The past year has seen significant volatility in antimony prices. In early 2023, prices were relatively stable, but the announcement of China’s export restrictions in mid-2023 triggered a sharp increase. By May 2024, antimony prices had reached record highs, with the Shanghai Metals Exchange reporting a 54% increase to US$17,588 per metric tonne. European prices followed suit, climbing over 75% to US$22,700 per tonne by June 2024.
This price surge can be attributed to several factors, including the tightening supply, increased demand from the renewable energy sector, and geopolitical uncertainties. Investors have been closely monitoring these trends, as the price movements reflect broader economic and geopolitical shifts.
This price surge can be attributed to several factors, including the tightening supply, increased demand from the renewable energy sector, and geopolitical uncertainties. Investors have been closely monitoring these trends, as the price movements reflect broader economic and geopolitical shifts.
For Australian explorers, the new interest has come as a bit of a surprise.
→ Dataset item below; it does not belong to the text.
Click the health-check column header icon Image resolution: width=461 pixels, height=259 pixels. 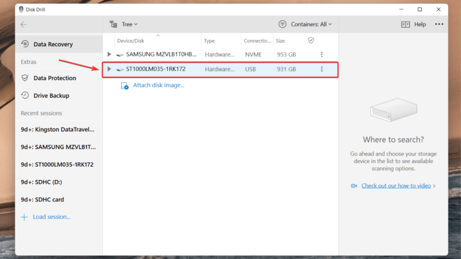[x=311, y=40]
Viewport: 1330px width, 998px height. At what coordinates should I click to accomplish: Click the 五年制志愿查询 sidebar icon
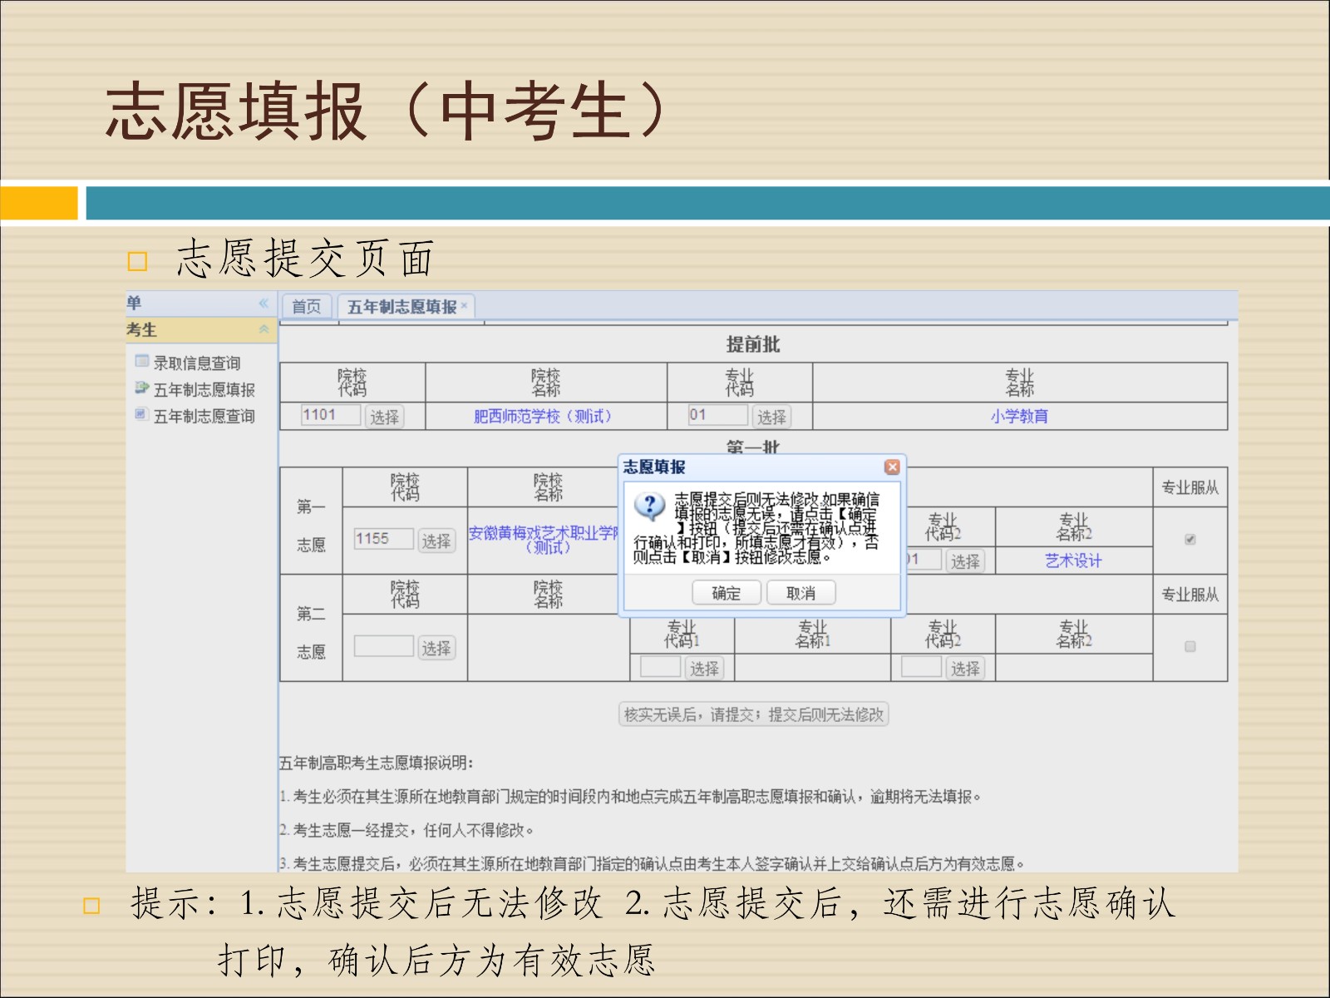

While there are a number of gold, silver and copper projects that contain antinomy, most have never considered it economic as it often requires flotation, roasting or other metallurgical processes to extract.
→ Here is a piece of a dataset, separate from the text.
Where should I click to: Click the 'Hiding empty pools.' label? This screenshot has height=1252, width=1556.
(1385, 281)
As the world transitions towards a greener and more sustainable future, antimony’s role is set to become even more critical. One of the most promising applications of antimony is in liquid metal batteries, which are becoming more important for large-scale renewable energy storage. These batteries offer a solution to the intermittent nature of renewable energy sources, such as wind and solar, by providing a reliable means of storing excess energy for use during periods of low generation.
Moreover, antimony’s use in flame retardants and semiconductors positions it as a key material in the production of high-tech and defence products. While technological advancements continue to drive demand for these products, it is also remembering the overall size of the market and how easy it will be for one large producer to have a material impact on pricing.
China remains the largest producer of antimony, with significant deposits and production capabilities. However, other countries are also notable players in the market. Russia and Tajikistan are the second and third largest producers, respectively, contributing to the global supply. These countries have been ramping up production to meet the growing demand and to capitalise on the high prices.
In addition to these major producers, exploration activities in other regions, such as Australia and Bolivia, are gaining momentum. Companies in these regions are investing in new mining projects to diversify the global supply chain and reduce dependence on Chinese production.
According to market forecasts, the antimony market is expected to reach $2.9 billion by 2032, growing at a compound annual growth rate (CAGR) of 4% from 2022 to 2032.
However, ASX investors need to keep the following in mind:
– The market size is relatively small, with increased production from an existing producer likely to have an outsized impact on pricing.
– Most antinomy production comes as a by-product from other commodities. It is often easier to increase production by changing the ore feed than developing a new operation from scratch.
– As with all resources projects, grade is king. Only the best grade projects stand a chance of getting away in the next few years.
By focusing on quality projects as well as those that are not reliant on antimony to be profitable, there are likely to be opportunities for investors to make gains. Don’t just follow the media driven hype and remember the size of the market when investing in the sector.